I temi interessano troppo le platee a seconda di chi è il testimonial? "Qui siamo al nocciolo della questione. Siamo partiti dall'idea che lo sport potrebbe contaminare quella che noi chiamiamo "cultura ufficiale" e viceversa. In realtà già adesso lo sport la contamina, in un senso però che io ritengo notevolmente negativo: l'approccio stile tifo. Mi spiego: non che sia un male tifare, ma lo è utilizzare l'approccio tipico del tifo declinato male. Questo anche per via di alcune piattaforme che utilizziamo male, ed è uno dei punti su cui intendersi. Voglio la Superlega perché tifo per una squadra coinvolta o meno? Ma questa non può essere una maniera di ragionare... Se la Superlega diventasse veicolo per rendere profittevole il calcio professionistico, la questione non sarebbe se piacesse a me o meno. Potrei dire: vado ancora a vedere il Catanzaro, o diversamente. Qualsiasi squadra deve rappresentare un'impresa di successo: se devono far sognare, ok, ma non è il punto. Io non posso sognare coi soldi di un'impresa, questo non può funzionare".
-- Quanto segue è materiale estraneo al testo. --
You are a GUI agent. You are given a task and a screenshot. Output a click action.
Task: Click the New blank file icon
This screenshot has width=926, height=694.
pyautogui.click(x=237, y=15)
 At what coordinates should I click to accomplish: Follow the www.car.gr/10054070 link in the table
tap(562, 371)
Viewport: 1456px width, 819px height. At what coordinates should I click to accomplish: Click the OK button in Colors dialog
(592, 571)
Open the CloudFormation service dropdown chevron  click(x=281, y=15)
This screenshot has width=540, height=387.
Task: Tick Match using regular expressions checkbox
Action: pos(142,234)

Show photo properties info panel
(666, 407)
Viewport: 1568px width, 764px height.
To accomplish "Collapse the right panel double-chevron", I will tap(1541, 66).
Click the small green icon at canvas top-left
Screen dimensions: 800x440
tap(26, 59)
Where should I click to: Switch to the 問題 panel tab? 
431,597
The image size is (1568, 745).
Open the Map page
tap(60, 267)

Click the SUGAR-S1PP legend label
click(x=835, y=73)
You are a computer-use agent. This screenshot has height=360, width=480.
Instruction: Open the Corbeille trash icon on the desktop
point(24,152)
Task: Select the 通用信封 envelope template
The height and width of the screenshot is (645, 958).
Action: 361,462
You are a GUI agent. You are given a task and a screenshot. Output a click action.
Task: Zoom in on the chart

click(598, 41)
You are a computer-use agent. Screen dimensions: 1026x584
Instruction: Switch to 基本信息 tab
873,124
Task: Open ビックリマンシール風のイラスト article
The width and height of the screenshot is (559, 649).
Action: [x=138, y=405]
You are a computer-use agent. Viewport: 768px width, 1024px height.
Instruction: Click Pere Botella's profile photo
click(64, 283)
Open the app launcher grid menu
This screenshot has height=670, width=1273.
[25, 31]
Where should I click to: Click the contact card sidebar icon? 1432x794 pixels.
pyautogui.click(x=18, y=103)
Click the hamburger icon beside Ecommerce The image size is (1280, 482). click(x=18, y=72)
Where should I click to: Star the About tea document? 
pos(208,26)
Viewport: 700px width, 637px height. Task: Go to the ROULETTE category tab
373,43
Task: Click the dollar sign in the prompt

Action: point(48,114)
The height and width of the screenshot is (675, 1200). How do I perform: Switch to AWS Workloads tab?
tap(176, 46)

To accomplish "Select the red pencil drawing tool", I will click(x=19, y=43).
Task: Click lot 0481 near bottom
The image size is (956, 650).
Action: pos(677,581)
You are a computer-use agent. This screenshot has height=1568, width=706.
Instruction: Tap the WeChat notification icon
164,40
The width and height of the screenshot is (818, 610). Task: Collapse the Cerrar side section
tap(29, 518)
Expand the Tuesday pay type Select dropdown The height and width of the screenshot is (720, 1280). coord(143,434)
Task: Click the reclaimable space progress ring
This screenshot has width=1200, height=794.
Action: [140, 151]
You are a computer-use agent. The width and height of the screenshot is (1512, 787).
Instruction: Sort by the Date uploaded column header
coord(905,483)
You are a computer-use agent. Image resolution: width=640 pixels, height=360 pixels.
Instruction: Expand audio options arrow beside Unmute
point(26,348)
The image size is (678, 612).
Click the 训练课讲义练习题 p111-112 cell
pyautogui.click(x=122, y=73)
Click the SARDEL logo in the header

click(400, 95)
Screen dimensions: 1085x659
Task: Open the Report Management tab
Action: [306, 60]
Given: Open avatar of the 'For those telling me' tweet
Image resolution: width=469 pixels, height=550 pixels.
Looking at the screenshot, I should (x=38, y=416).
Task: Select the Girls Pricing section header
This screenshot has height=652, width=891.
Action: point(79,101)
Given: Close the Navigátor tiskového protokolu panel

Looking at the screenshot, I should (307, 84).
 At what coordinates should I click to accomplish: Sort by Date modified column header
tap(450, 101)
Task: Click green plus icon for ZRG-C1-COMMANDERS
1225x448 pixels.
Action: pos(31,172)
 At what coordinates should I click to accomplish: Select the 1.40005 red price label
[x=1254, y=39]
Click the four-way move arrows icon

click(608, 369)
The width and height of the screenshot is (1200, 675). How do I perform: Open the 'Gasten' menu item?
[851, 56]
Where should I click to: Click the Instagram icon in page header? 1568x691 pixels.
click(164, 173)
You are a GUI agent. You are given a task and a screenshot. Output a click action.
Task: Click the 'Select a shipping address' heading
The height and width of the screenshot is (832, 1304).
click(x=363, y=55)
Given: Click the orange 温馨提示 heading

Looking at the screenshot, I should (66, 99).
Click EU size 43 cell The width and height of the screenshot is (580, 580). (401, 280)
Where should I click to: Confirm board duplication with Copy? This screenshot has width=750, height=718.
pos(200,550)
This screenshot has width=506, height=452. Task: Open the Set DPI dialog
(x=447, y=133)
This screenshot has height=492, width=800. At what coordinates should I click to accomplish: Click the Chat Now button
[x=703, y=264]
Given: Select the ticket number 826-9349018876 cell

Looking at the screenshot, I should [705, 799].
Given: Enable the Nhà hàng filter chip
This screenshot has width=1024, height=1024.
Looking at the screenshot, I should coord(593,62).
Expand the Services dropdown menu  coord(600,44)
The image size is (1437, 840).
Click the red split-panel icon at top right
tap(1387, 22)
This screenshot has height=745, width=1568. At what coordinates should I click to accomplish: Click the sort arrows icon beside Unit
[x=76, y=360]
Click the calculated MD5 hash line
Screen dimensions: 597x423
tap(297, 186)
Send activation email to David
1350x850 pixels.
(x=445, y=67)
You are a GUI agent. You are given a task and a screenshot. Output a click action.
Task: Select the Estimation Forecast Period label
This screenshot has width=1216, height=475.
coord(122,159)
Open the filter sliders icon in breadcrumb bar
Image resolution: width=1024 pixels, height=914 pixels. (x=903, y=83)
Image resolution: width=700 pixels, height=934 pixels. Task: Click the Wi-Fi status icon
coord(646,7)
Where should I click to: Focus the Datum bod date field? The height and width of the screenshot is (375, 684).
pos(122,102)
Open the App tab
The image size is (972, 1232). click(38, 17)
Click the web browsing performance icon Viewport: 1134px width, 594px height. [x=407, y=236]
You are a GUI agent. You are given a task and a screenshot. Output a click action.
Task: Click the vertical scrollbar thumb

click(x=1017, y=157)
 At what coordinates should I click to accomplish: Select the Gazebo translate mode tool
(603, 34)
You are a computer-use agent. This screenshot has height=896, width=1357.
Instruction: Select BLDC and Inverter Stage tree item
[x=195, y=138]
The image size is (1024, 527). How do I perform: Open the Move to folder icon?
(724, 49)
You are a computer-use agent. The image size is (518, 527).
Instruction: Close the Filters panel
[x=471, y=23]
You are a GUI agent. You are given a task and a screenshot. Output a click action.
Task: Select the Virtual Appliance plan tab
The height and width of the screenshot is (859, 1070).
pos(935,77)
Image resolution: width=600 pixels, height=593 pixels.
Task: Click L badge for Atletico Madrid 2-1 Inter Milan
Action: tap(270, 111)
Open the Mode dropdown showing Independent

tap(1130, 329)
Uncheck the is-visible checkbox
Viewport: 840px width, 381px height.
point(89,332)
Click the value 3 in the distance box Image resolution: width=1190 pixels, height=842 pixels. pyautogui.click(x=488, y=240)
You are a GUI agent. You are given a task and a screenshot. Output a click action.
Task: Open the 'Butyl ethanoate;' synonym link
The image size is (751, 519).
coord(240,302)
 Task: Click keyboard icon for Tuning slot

Dove sta andando lo sport italiano? "Non credo che la risposta sia drammatica. Azzardo un'analisi di scenario: lo sport ha una tale vitalità, e un'importanza su questioni che una volta venivano collegate a concetti tipo ideologia e appartenenza, che non può esserci una situazione drammatica in certi termini. La macchina ha un motore sul quale si potrebbe volare con poche modifiche, ma non si vogliono fare. Alla fine poi in qualche maniera ti ci porta dove devi andare, anche se lentamente, meno efficacemente e in modo molto meno comodo. Se si guarda solo alla tradizione, è roba da operetta: questo non impedisce di guardare al tutto progressivamente".
C'è una specie di sineddoche di massa in Italia nell'identificare gli sport con un riferimento solo? "Ho un quaderno qui, e se lo giro due pagine dietro c'è la parola "sineddoche". Come metodo di ragionamento continuiamo a prendere una parte per il tutto... Usarla come metodo di ragionamento, è rovinoso: l'insieme per il tutto, non lo forma, o comunque lo forma particolarmente inefficace. Serve spogliarsi mentalmente di ogni pregiudizio ed essere onesti con noi stessi, non siamo stati capaci di costruirlo. Limitarsi a vedere quanto conosciamo meglio e ci torna di più è più facile, ma oggi è il momento delle cose difficili".